(Exercise details): Write back every record verbatim.

(Pixel coordinate grounding data):
---*---
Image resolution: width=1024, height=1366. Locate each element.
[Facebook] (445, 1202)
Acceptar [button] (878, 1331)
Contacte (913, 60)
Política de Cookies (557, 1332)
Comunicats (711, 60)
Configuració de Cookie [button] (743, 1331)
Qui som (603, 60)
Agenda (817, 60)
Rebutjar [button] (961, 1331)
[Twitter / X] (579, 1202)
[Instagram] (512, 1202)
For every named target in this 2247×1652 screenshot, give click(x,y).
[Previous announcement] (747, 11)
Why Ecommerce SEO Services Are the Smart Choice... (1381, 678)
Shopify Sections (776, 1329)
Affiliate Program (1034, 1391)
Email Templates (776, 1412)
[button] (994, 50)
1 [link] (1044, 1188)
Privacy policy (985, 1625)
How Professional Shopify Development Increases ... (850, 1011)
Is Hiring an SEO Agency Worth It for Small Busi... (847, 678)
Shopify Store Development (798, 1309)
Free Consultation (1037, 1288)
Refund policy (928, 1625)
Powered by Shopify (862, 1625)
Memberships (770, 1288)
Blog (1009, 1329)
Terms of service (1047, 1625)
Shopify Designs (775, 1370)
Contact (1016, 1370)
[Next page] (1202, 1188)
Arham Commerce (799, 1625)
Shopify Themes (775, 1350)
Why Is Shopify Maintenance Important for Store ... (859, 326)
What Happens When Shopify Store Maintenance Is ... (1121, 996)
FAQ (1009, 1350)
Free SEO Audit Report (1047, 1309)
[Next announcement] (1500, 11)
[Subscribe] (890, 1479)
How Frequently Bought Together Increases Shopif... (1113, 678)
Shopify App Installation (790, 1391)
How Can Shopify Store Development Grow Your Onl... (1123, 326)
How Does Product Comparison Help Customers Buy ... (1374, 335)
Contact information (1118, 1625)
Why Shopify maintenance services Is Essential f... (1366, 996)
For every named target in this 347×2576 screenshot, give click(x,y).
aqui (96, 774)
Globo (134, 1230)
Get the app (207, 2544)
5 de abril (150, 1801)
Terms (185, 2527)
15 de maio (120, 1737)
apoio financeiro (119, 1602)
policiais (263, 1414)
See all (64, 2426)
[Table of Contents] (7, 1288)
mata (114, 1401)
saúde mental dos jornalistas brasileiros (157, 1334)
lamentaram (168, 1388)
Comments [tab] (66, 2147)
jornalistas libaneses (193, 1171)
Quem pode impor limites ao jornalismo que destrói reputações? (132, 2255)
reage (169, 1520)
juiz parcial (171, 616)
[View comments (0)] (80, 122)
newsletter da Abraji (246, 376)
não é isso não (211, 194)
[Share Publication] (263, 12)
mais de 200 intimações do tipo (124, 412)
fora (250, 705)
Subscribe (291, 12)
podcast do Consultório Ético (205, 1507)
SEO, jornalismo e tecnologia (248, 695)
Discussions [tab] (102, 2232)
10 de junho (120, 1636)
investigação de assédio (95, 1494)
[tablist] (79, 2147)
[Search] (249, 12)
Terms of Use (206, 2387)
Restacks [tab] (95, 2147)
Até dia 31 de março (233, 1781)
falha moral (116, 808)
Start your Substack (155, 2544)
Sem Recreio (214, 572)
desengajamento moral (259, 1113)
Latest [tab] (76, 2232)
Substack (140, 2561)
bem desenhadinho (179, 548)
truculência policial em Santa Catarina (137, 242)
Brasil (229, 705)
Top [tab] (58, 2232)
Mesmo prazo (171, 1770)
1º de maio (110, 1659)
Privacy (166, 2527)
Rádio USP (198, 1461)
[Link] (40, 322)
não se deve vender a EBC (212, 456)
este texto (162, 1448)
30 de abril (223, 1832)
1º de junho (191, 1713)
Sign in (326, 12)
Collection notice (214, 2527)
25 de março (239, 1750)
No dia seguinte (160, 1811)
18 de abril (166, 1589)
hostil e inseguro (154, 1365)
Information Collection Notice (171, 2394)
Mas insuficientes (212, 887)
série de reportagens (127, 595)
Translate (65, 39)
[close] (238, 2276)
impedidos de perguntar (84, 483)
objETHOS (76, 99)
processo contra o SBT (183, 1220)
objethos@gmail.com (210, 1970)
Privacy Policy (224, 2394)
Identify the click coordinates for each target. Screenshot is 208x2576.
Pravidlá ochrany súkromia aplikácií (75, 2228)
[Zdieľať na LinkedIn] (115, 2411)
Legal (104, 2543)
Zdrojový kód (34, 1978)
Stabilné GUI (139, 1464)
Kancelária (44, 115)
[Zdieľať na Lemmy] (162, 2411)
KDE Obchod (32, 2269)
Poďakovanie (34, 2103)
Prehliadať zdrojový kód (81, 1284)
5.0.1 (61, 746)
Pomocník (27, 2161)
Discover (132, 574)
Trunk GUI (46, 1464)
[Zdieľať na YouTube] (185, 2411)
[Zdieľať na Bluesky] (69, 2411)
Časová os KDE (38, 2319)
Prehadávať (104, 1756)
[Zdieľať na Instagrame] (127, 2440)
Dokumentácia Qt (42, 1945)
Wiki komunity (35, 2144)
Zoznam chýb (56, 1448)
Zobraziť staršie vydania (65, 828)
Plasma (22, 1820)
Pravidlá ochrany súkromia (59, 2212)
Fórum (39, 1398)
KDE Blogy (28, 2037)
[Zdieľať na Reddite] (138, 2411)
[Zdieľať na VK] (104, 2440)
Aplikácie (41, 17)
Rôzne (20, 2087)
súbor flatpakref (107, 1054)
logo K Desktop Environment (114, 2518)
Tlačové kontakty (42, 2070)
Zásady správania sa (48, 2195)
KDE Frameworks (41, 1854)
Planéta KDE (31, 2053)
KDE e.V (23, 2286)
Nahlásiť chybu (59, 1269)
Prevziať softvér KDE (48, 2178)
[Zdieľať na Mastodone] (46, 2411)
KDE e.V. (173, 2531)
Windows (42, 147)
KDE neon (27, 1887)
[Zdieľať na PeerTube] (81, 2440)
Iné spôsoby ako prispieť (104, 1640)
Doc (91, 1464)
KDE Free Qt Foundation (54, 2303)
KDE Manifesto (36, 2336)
---*---
(Response to the task):
Image resolution: width=1024, height=1366. Locate each element.
[Facebook] (445, 1202)
Acceptar [button] (878, 1331)
Contacte (913, 60)
Política de Cookies (557, 1332)
Comunicats (711, 60)
Configuració de Cookie [button] (743, 1331)
Qui som (603, 60)
Agenda (817, 60)
Rebutjar [button] (961, 1331)
[Twitter / X] (579, 1202)
[Instagram] (512, 1202)
For every named target in this 2247×1652 screenshot, give click(x,y).
[Previous announcement] (747, 11)
Why Ecommerce SEO Services Are the Smart Choice... (1381, 678)
Shopify Sections (776, 1329)
Affiliate Program (1034, 1391)
Email Templates (776, 1412)
[button] (994, 50)
1 [link] (1044, 1188)
Privacy policy (985, 1625)
How Professional Shopify Development Increases ... (850, 1011)
Is Hiring an SEO Agency Worth It for Small Busi... (847, 678)
Shopify Store Development (798, 1309)
Free Consultation (1037, 1288)
Refund policy (928, 1625)
Powered by Shopify (862, 1625)
Memberships (770, 1288)
Blog (1009, 1329)
Terms of service (1047, 1625)
Shopify Designs (775, 1370)
Contact (1016, 1370)
[Next page] (1202, 1188)
Arham Commerce (799, 1625)
Shopify Themes (775, 1350)
Why Is Shopify Maintenance Important for Store ... (859, 326)
What Happens When Shopify Store Maintenance Is ... (1121, 996)
FAQ (1009, 1350)
Free SEO Audit Report (1047, 1309)
[Next announcement] (1500, 11)
[Subscribe] (890, 1479)
How Frequently Bought Together Increases Shopif... (1113, 678)
Shopify App Installation (790, 1391)
How Can Shopify Store Development Grow Your Onl... (1123, 326)
How Does Product Comparison Help Customers Buy ... (1374, 335)
Contact information (1118, 1625)
Why Shopify maintenance services Is Essential f... (1366, 996)
For every named target in this 347×2576 screenshot, give click(x,y).
aqui (96, 774)
Globo (134, 1230)
Get the app (207, 2544)
5 de abril (150, 1801)
Terms (185, 2527)
15 de maio (120, 1737)
apoio financeiro (119, 1602)
policiais (263, 1414)
See all (64, 2426)
[Table of Contents] (7, 1288)
mata (114, 1401)
saúde mental dos jornalistas brasileiros (157, 1334)
lamentaram (168, 1388)
Comments [tab] (66, 2147)
jornalistas libaneses (193, 1171)
Quem pode impor limites ao jornalismo que destrói reputações? (132, 2255)
reage (169, 1520)
juiz parcial (171, 616)
[View comments (0)] (80, 122)
newsletter da Abraji (246, 376)
não é isso não (211, 194)
[Share Publication] (263, 12)
mais de 200 intimações do tipo (124, 412)
fora (250, 705)
Subscribe (291, 12)
podcast do Consultório Ético (205, 1507)
SEO, jornalismo e tecnologia (248, 695)
Discussions [tab] (102, 2232)
10 de junho (120, 1636)
investigação de assédio (95, 1494)
[tablist] (79, 2147)
[Search] (249, 12)
Terms of Use (206, 2387)
Restacks [tab] (95, 2147)
Até dia 31 de março (233, 1781)
falha moral (116, 808)
Start your Substack (155, 2544)
Sem Recreio (214, 572)
desengajamento moral (259, 1113)
Latest [tab] (76, 2232)
Substack (140, 2561)
bem desenhadinho (179, 548)
truculência policial em Santa Catarina (137, 242)
Brasil (229, 705)
Top [tab] (58, 2232)
Mesmo prazo (171, 1770)
1º de maio (110, 1659)
Privacy (166, 2527)
Rádio USP (198, 1461)
[Link] (40, 322)
não se deve vender a EBC (212, 456)
este texto (162, 1448)
30 de abril (223, 1832)
1º de junho (191, 1713)
Sign in (326, 12)
Collection notice (214, 2527)
25 de março (239, 1750)
No dia seguinte (160, 1811)
18 de abril (166, 1589)
hostil e inseguro (154, 1365)
Information Collection Notice (171, 2394)
Mas insuficientes (212, 887)
série de reportagens (127, 595)
Translate (65, 39)
[close] (238, 2276)
impedidos de perguntar (84, 483)
objETHOS (76, 99)
processo contra o SBT (183, 1220)
objethos@gmail.com (210, 1970)
Privacy Policy (224, 2394)
Identify the click coordinates for each target. Screenshot is 208x2576.
Pravidlá ochrany súkromia aplikácií (75, 2228)
[Zdieľať na LinkedIn] (115, 2411)
Legal (104, 2543)
Zdrojový kód (34, 1978)
Stabilné GUI (139, 1464)
Kancelária (44, 115)
[Zdieľať na Lemmy] (162, 2411)
KDE Obchod (32, 2269)
Poďakovanie (34, 2103)
Prehliadať zdrojový kód (81, 1284)
5.0.1 (61, 746)
Pomocník (27, 2161)
Discover (132, 574)
Trunk GUI (46, 1464)
[Zdieľať na YouTube] (185, 2411)
[Zdieľať na Bluesky] (69, 2411)
Časová os KDE (38, 2319)
Prehadávať (104, 1756)
[Zdieľať na Instagrame] (127, 2440)
Dokumentácia Qt (42, 1945)
Wiki komunity (35, 2144)
Zoznam chýb (56, 1448)
Zobraziť staršie vydania (65, 828)
Plasma (22, 1820)
Pravidlá ochrany súkromia (59, 2212)
Fórum (39, 1398)
KDE Blogy (28, 2037)
[Zdieľať na Reddite] (138, 2411)
[Zdieľať na VK] (104, 2440)
Aplikácie (41, 17)
Rôzne (20, 2087)
súbor flatpakref (107, 1054)
logo K Desktop Environment (114, 2518)
Tlačové kontakty (42, 2070)
Zásady správania sa (48, 2195)
KDE Frameworks (41, 1854)
Planéta KDE (31, 2053)
KDE e.V (23, 2286)
Nahlásiť chybu (59, 1269)
Prevziať softvér KDE (48, 2178)
[Zdieľať na Mastodone] (46, 2411)
KDE e.V. (173, 2531)
Windows (42, 147)
KDE neon (27, 1887)
[Zdieľať na PeerTube] (81, 2440)
Iné spôsoby ako prispieť (104, 1640)
Doc (91, 1464)
KDE Free Qt Foundation (54, 2303)
KDE Manifesto (36, 2336)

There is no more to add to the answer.